A Novel of Art in Wartime

The Muralist, by B. A. Shapiro, (Algonquin Books), 352 pages, release date 3 November, 2015

B. A. Shapiro’s work will already be familiar to many readers because of the success of her novel The Art Forger. The Muralist is a match for The Art Forger in terms of engaging, fast-paced reading, but it also probes larger questions than the earlier book did.

The Muralist features two main characters: Danielle Abrams, living in the present day and working at an art auction house, having given up her aspirations to become an artist herself, and Danielle’s great-aunt Alizée Benoit, who was an artist with the Works Progress Administration (WPA) during FDR’s presidency. It’s Alizée’s story that drives the novel.
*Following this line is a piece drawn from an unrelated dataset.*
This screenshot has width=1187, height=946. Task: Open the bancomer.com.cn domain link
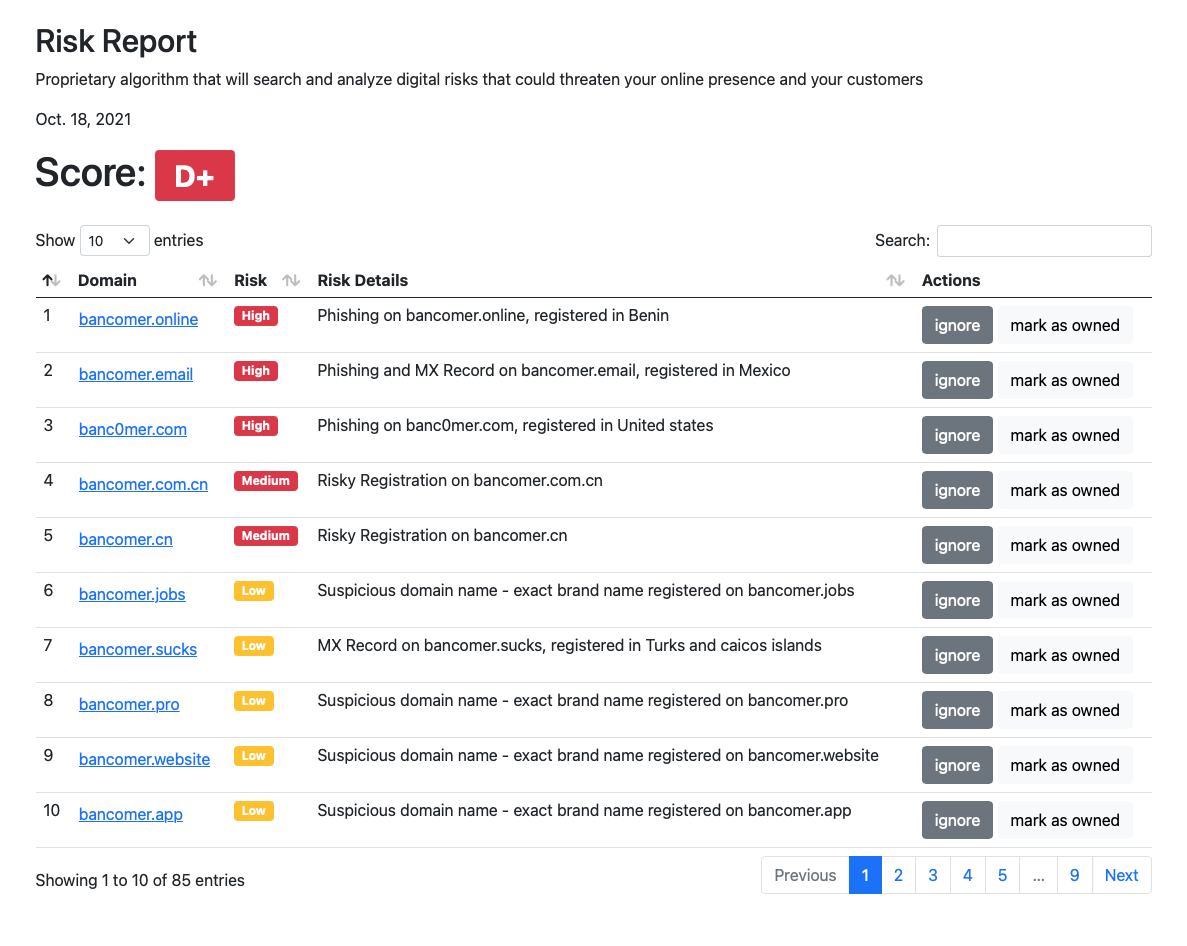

Alizée is Jewish, the only member of her family to have moved from France to the U.S. before the start of World War II. She simultaneously struggles to bring her family to the U.S. and to develop a new kind of art, one that will later become known as Abstract Expressionism.

Alizée crosses paths with many major figures in World War II-era America. Shapiro has her working alongside real WPA artists who would later become famous: Mark Rothko, Jackson Pollock, and Lee Krasner. While Rothko and Pollock feel politics has no place in art, as European Jews struggle to escape the advancing Nazi army—and as they are turned away from virtually all Allied countries—Alizée begins to question the worth of art outside of politics. As Alizée works to develop an art form that is both political and abstract, she becomes acquainted with Eleanor Roosevelt, who purchases on of Alizée’s paintings.

Then, suddenly, Alizée disappears, never to be heard from again. Despite the best efforts of Rothko, Pollock, Krasner, Roosevelt, and members of Alizée’s family, no trace of her can be found. Danielle’s half of the story has her attempting to uncover the fate of her great-aunt and to prove that a set of unattributed paintings are her great-aunt’s work.

The novel begins somewhat slowly, but builds to a point where it is genuinely difficult to put down. Readers who’ve lived through or after World War II know of the genocide that is about to occur. Like Alizée, most won’t be able to understand the failure of major political figures to see this genocide coming and to work against it. The discussions among the WPA artists, as invented by Shapiro, become increasingly significant within this context. The issue of the role of politics in art is seen not just as a question of aesthetics, but a question of what the artist’s role (and our own) is in a world full of injustice.

This is a novel that readers will feel compelled to race through and that will stay with them long after they’ve finished reading.